**Quoted text**
↓
#New load balancer serverless endpoint type questions

11 messages · Page 1 of 1 (latest)

polar fossil
#

Hey team !

In the past, i've tried to use runpod's queue based serverless for my voice AI project but the added job queue latency was just making this impossible. Voice AI required sub 200ms inference latency and the overhead made it huge and unpredictable. This is ok for long running jobs but not for high frequency / low latency.

This new load balancer serverless endpoint type looks amazing and seem to be solving a real feature gap in the GPU provider game.

However, i'm lacking some informations:

  • Scaling algorithm type: how does the auto scaler decide it's time to boot up a new pod ? In my case i'd like to use either numbers of sessions per worker, or average time to first token
  • How is the load balancer actually balancing ? Is there any way to implement sticky sessions for instance ? Especially in the vllm example, it's better if the same conversation stay on the same worker 🙏

None of this stuff appear to be documented, and I think these are some pretty important parameters for a load balencer.
↑
**Data lines**
↓
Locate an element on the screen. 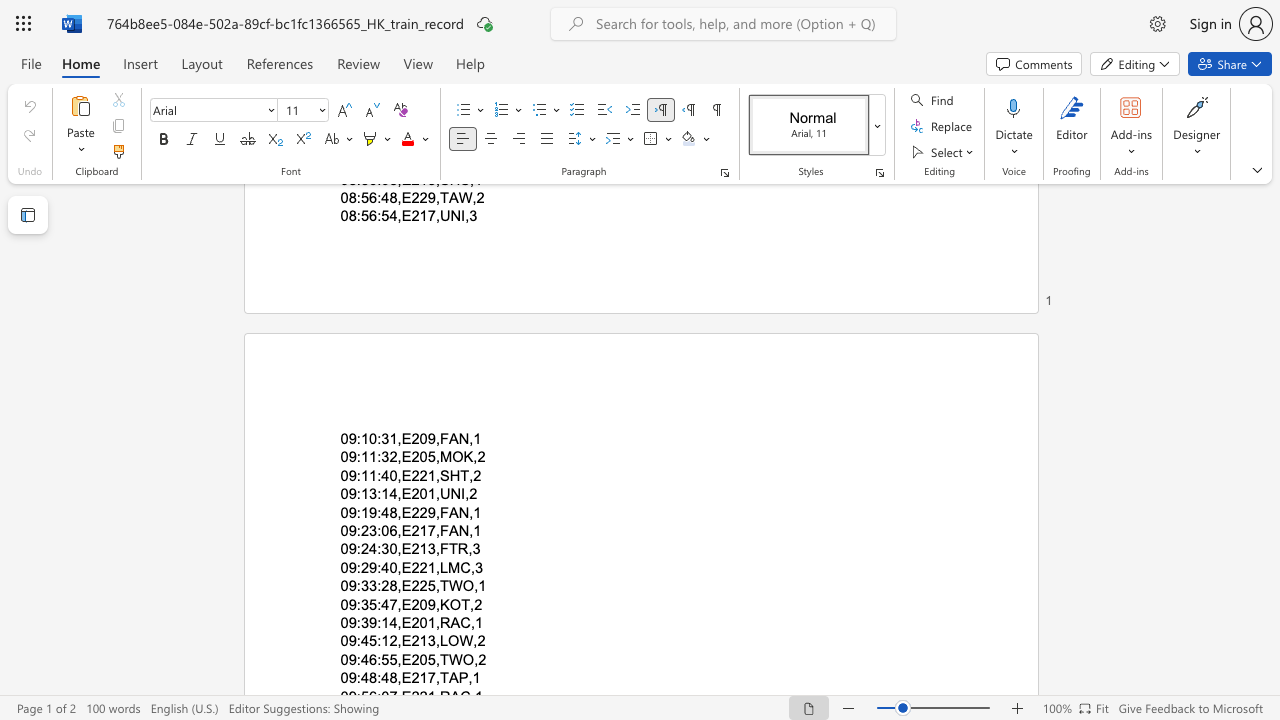 This screenshot has height=720, width=1280. the subset text ",E209,K" within the text "09:35:47,E209,KOT,2" is located at coordinates (397, 603).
↑
**Problems**
(a) In the load balancer thread, what inference latency does the poster say voice AI requires?
(b) Extend the forum thread about the new load balancer serverless endpoint type, picking up after its last sentence.

**Results in order**
(a) Sub-200 ms inference latency.

(b)
Waiting for some guidance on this as this is the only thing preventing us to migrate our infra to it 🙂

coral prism
polar fossil
#

I couldn't see any of this in the create "load balancer" endpoint creation form. I do remember they are available with regular "job queue" serverless endpoints thought.

coral prism
#

advanced?

#

deploy it first then edit endpoint

polar fossil
#

Ah ok I need to deploy first then edit 😅

coral prism
#

Yess 👍

polar fossil
#

Do you think I could use the API to programmatically start or end workers based on my own metrics ?

coral prism
#

Hmm sure but you wont be able to control the request's routing

#

only how much worker are running (like active workers)